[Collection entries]
----
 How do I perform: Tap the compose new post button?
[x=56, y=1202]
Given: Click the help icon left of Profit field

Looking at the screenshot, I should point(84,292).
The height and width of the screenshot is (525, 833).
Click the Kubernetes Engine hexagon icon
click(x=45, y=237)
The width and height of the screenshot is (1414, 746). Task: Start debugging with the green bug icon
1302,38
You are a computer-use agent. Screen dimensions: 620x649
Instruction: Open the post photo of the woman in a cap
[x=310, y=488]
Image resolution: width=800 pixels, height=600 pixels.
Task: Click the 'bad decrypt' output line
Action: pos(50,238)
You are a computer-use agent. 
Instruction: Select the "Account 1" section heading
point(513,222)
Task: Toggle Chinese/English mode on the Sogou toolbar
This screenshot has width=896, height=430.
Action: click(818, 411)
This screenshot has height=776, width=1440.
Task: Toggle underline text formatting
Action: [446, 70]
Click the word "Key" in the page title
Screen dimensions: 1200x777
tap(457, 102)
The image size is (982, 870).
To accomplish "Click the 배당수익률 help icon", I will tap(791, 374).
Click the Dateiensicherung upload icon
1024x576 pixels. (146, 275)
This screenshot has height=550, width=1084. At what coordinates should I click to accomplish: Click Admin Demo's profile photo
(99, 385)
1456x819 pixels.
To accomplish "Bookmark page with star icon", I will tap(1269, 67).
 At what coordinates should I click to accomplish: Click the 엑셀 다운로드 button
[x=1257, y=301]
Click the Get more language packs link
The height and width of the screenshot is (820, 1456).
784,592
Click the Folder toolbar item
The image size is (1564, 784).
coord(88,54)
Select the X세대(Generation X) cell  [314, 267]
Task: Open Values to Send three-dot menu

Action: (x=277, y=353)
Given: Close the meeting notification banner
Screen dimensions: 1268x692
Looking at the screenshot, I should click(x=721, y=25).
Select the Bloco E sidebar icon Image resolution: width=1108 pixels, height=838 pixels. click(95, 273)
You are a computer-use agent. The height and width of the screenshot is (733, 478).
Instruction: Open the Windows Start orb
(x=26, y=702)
----
> [Job]: Rewrite the records above so that every "Instruction" becomes "Command", leaving everything else unchanged.

> [Final answer]:
 How do I perform: Tap the compose new post button?
[x=56, y=1202]
Given: Click the help icon left of Profit field

Looking at the screenshot, I should point(84,292).
The height and width of the screenshot is (525, 833).
Click the Kubernetes Engine hexagon icon
click(x=45, y=237)
The width and height of the screenshot is (1414, 746). Task: Start debugging with the green bug icon
1302,38
You are a computer-use agent. Screen dimensions: 620x649
Command: Open the post photo of the woman in a cap
[x=310, y=488]
Image resolution: width=800 pixels, height=600 pixels.
Task: Click the 'bad decrypt' output line
Action: pos(50,238)
You are a computer-use agent. 
Command: Select the "Account 1" section heading
point(513,222)
Task: Toggle Chinese/English mode on the Sogou toolbar
This screenshot has width=896, height=430.
Action: click(818, 411)
This screenshot has height=776, width=1440.
Task: Toggle underline text formatting
Action: [446, 70]
Click the word "Key" in the page title
Screen dimensions: 1200x777
tap(457, 102)
The image size is (982, 870).
To accomplish "Click the 배당수익률 help icon", I will tap(791, 374).
Click the Dateiensicherung upload icon
1024x576 pixels. (146, 275)
This screenshot has height=550, width=1084. At what coordinates should I click to accomplish: Click Admin Demo's profile photo
(99, 385)
1456x819 pixels.
To accomplish "Bookmark page with star icon", I will tap(1269, 67).
 At what coordinates should I click to accomplish: Click the 엑셀 다운로드 button
[x=1257, y=301]
Click the Get more language packs link
The height and width of the screenshot is (820, 1456).
784,592
Click the Folder toolbar item
The image size is (1564, 784).
coord(88,54)
Select the X세대(Generation X) cell  [314, 267]
Task: Open Values to Send three-dot menu

Action: (x=277, y=353)
Given: Close the meeting notification banner
Screen dimensions: 1268x692
Looking at the screenshot, I should click(x=721, y=25).
Select the Bloco E sidebar icon Image resolution: width=1108 pixels, height=838 pixels. click(95, 273)
You are a computer-use agent. The height and width of the screenshot is (733, 478).
Command: Open the Windows Start orb
(x=26, y=702)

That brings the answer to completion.